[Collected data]
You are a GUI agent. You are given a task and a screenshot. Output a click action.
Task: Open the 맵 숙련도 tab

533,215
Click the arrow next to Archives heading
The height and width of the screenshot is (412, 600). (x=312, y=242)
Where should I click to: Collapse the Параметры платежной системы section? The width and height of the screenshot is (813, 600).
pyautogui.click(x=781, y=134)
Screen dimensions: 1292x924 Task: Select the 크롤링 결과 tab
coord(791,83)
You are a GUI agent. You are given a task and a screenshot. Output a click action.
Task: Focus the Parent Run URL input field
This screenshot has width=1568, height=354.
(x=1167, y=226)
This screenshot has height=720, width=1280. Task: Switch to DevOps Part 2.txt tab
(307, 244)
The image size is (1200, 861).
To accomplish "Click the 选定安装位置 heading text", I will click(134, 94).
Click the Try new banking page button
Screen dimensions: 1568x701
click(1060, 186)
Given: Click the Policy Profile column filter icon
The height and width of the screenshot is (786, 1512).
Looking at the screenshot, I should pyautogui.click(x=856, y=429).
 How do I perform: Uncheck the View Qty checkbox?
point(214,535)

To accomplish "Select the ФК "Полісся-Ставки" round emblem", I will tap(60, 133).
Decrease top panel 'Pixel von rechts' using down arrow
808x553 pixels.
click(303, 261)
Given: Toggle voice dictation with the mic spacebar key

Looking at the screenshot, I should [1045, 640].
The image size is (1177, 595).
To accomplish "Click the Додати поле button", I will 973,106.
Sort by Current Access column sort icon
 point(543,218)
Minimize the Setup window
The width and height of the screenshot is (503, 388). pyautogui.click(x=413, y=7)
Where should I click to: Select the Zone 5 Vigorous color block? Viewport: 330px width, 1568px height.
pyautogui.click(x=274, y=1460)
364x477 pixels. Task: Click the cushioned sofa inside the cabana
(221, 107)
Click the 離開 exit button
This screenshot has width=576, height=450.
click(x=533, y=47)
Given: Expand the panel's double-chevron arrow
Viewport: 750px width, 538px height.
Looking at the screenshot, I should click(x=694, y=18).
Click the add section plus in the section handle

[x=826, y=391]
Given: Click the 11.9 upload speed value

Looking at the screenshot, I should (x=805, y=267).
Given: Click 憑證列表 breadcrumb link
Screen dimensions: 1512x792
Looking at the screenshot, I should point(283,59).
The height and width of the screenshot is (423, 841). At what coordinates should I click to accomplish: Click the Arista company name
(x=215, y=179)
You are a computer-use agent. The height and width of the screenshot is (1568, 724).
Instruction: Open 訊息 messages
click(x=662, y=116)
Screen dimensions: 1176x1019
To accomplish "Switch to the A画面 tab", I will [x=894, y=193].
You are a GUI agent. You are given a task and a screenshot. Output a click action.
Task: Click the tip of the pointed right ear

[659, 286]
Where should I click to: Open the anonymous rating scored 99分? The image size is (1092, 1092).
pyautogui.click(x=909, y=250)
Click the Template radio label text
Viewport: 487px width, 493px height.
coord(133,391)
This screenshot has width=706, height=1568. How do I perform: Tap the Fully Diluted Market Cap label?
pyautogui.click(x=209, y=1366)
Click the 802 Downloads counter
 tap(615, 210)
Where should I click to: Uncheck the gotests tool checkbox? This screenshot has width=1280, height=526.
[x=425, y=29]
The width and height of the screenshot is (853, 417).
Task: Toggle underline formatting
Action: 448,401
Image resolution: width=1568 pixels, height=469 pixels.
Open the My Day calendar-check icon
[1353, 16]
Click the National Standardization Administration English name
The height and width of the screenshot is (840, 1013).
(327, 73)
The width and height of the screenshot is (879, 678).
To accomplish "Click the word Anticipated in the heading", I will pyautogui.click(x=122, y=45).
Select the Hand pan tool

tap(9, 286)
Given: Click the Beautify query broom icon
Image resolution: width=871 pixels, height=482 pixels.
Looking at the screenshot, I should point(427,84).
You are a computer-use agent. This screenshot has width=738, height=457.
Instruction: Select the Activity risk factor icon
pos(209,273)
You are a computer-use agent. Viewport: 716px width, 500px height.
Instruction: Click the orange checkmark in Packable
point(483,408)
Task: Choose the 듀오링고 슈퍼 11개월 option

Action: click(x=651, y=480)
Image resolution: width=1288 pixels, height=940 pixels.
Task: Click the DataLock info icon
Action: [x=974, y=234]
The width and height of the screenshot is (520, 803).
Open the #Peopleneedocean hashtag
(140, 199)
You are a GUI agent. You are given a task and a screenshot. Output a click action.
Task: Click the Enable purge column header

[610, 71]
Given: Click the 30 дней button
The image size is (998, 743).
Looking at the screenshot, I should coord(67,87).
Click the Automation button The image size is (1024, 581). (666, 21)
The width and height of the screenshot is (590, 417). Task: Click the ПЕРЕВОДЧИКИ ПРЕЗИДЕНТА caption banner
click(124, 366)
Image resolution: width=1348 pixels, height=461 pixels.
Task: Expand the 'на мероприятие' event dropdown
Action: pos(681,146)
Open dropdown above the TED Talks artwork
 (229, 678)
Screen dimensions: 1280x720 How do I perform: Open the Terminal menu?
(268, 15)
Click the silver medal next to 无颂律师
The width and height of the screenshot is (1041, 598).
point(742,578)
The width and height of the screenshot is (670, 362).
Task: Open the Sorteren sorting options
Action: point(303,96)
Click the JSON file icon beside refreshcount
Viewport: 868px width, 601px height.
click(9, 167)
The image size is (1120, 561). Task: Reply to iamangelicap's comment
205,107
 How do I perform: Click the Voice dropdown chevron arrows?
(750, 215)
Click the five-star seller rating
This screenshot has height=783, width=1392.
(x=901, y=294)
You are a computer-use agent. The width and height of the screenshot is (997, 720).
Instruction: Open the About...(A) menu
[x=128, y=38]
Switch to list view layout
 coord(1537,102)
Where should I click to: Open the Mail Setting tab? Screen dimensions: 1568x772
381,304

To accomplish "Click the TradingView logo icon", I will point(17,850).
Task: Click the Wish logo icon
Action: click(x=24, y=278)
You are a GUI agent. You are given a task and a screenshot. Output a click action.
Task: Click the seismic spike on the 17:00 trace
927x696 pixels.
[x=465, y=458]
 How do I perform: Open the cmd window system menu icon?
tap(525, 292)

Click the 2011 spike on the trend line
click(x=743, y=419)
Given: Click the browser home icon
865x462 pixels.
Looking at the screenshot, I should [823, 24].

## [ASSIGNED TASK]
In the entries above, copy each line that contains the string "panel".

## [WRITTEN SOLUTION]
Decrease top panel 'Pixel von rechts' using down arrow
Given: Expand the panel's double-chevron arrow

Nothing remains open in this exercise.